CCF’s Proposed Proposition of Law

Ohio’s medical malpractice statute of repose applies whenever the occurrence of the act or omission constituting the alleged medical malpractice takes place more than four years prior to when the lawsuit is filed. This statute of repose applies regardless of whether a cause of action has vested prior to the filing of a lawsuit.

Amici In Support of CCF

Amicus, The Academy of Medicine of Cleveland & Northern Ohio, filed a brief in support of CCF. According to the Academy,  the plain reading of the statute indicates that an action not filed within four years, regardless of whether it has vested or not, is barred. To hold otherwise would seriously undercut the applicability of the statute of repose. The court of appeals’ interpretation of the statute has rendered it meaningless. The broad applicability of the statute of repose is of critical importance to physicians and medical providers who rely on its mandate for the timely filing of claims.

Amici, Ohio Hospital Association, Ohio State Medical Association, and the Ohio Osteopathic Association, filed a joint brief in support of CCF. They argue that R.C. 2305.113(C), with certain exceptions not relevant to this case, cuts off all claims not filed within four years of the alleged malpractice. The statute of repose runs from a fixed date—the date of the alleged malpractice. Subsection (C) imposes a four year deadline, serving as a statute of limitations for claims that have vested and as a statute of repose for claims that have not. As advocates for medical providers, these amici stress the policy arguments in applying the statute of repose to all claims, vested or not, so as to create certainty for in the medical field. Like the CCF, Amici argue that the Antoons misconstrue the import of Ruther.  A decision in support of CCF’s proposition would not require a change in precedent.

Amicus In Support of Antoon

Amicus, Ohio Association for Justice (OAJ) filed a brief in support of the Antoons, arguing that this action is not barred by the statute of repose, and that the court of appeals should be affirmed. Like the Antoons, OAJ argues that the statute of repose only prevents non-vested claims from being litigated. Even if the court were to find that the statute of repose applies to vested claims, it does not trump the Ohio Savings Statute or 28 U.S.C. § 1367(d).
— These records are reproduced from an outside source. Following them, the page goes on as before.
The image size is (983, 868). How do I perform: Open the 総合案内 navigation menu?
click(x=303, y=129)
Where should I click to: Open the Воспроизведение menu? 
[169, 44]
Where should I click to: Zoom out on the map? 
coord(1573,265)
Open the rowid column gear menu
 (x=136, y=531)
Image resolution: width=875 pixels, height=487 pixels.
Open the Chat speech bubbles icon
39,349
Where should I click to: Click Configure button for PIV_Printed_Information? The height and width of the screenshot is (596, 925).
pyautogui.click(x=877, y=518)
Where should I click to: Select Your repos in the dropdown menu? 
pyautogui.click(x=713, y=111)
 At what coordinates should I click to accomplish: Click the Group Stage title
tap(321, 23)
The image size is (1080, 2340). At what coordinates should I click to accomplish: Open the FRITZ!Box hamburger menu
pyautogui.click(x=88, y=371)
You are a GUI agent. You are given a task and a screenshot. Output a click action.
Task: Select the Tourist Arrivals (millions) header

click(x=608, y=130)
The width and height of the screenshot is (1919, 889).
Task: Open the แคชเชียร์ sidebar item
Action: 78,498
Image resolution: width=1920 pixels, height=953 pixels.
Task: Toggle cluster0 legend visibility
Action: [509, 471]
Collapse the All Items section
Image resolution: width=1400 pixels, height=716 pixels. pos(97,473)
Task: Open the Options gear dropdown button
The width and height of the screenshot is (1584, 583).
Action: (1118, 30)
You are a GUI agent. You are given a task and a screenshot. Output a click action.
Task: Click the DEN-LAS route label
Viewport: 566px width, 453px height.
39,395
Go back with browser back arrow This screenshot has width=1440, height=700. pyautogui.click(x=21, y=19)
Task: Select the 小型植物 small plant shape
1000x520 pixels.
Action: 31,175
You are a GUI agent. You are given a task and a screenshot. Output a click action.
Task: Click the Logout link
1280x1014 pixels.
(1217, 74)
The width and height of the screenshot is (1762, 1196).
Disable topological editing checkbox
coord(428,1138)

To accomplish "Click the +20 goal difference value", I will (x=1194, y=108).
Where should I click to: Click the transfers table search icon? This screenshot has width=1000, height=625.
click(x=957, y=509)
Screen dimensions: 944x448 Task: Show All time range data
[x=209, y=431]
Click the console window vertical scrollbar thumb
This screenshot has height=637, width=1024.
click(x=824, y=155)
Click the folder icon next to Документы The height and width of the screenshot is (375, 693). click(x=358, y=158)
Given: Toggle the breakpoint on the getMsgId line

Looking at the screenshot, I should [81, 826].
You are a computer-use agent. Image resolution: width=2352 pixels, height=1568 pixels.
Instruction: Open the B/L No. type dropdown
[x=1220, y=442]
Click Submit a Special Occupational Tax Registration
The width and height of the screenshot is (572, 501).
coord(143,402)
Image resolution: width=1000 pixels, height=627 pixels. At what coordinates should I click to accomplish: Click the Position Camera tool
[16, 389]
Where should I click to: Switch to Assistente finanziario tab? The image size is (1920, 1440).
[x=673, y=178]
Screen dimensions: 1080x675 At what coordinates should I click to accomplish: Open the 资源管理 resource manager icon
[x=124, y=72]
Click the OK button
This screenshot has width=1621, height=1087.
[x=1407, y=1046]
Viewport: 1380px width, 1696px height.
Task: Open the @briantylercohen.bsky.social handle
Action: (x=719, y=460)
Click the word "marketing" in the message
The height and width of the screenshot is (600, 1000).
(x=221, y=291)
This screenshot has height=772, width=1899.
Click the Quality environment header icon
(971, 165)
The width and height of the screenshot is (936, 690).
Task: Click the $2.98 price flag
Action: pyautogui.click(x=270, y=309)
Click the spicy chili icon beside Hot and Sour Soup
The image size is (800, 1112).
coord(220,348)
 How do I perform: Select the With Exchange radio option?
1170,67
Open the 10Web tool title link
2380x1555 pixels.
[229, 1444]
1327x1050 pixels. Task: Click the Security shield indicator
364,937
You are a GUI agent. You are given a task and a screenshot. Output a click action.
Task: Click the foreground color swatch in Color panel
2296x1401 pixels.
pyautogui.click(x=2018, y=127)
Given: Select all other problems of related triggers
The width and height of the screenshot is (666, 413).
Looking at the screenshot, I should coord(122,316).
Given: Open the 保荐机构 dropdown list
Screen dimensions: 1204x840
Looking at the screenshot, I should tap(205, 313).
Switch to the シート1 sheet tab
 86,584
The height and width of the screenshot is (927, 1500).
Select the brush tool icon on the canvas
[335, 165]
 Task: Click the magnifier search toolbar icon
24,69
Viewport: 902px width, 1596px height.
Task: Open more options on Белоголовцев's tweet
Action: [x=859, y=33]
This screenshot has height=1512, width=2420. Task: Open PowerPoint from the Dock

R.C. 2305.113(C)(2) does not bar a re-filed action when the original action was filed within the four year period of R.C. 2305.113(C)(2) and the re-filed action is commenced within an applicable “saving” period, such as one year under R.C. 2305.19 or thirty days under 28 U.S.C.1367(d). Ruther clearly indicates that the statute of repose only applies to non-vested claims.  If the statute of repose bars vested claims, it is unconstitutional for violating the constitutional right to a remedy provision.